Since we resolved on the new Nesting behavior (try to parse as a declaration, then parse as a rule if that's invalid), I had to do some decent rewriting of Syntax's algorithms, and went ahead and dove into a larger rewrite to clean it up in general. I've implemented the new text in my CSS parser library and the (fairly limited, admittedly) tests I've run look good, but I'd appreciate a larger review.

Significant changes from the previous version:

Algorithm structure generally changed; rather than consuming a token and often reconsuming for another algorithm to deal with, it just always relies on lookahead and doesn't consume tokens until they're actually going to be used for certain. This should better resemble how an actual parser works. (I haven't changed the tokenizer to this structure, but doing so is probably a good idea at some point.)
Previously, I had "consume a list of rules" for rule+at-rules and "consume a list of declarations" for declarations+at-rules. Stylesheets and things like @media used "list of rules"; style rules and things like @font-face used "list of declarations". I've shifted all blocks to just use the new "consume a block's contents", and since stylesheets are now the only user of "list of rules", renamed it to "consume a stylesheet's contents" and specialized it to always ignore the CDO/CDC tokens.

Aside from allowing the new nesting behavior, all of these changes should be only editorial, with one exception: blocks that previously only contained rules (@media, @keyframes, etc) previously used the "consume a list of rules", but now use the unified "consume a block's contents", which means their error-recovery in the face of semicolons changes.

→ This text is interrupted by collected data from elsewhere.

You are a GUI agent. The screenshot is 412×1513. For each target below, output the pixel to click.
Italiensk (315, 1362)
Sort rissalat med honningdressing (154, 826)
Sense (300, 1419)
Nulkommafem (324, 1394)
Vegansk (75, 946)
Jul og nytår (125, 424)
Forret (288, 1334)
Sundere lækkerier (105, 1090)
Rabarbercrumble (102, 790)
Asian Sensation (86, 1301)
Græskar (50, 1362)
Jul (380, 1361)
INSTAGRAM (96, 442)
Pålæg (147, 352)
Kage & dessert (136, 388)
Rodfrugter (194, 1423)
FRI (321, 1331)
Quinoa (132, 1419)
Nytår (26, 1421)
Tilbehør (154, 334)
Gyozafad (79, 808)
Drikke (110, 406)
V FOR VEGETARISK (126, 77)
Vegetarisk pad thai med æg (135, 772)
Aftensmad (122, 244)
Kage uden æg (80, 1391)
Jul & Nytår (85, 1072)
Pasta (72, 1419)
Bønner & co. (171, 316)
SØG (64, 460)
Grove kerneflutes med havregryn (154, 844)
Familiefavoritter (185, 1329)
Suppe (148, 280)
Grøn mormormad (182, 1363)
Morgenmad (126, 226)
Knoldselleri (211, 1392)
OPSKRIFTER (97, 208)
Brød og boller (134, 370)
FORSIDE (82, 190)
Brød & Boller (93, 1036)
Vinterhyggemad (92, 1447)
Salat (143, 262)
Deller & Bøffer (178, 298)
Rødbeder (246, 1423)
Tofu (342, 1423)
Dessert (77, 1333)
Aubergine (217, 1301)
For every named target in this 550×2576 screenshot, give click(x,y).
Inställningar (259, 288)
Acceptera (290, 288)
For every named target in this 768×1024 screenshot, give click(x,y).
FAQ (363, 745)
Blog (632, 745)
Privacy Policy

For example, @media { garbage; bar {...} } previously would contain a style rule with a garbage; bar selector. (This is what happens at the top-level of a stylesheet, still.) Now the rule's selector will be just bar, since the garbage; part will get dropped as an invalid declaration. This means that rules which were accidentally invalid and dropped due to garbage might now be valid, if there's a semicolon separating them from preceding garbage.

I suspect this is fine, and I'd really like it to be, because it means the overall parsing behavior doesn't need to branch on grammar knowledge (and thus, whether a rule is known or unknown won't change its generic parsing). It used to be the case that parsing depended on this kind of knowledge, and it was super awkward to use in tooling. Also, it means that parsing doesn't change between a top-level @media and a nested one, except for declarations becoming valid instead of invalid; all the rules inside of the @media remain precisely the same.

But if necessary, we can hardcode some at-rules to trigger a different parsing behavior that preserves backwards compatibility more completely.

(Technically parsing in general depends on grammar knowledge anyway, since you need to know whether a declaration is valid in a given context to tell if you should try and redo parsing as a rule. But it turns out there's a simple and reliable rule you can use generically to get approximately the right behavior without having to know anything about grammars.)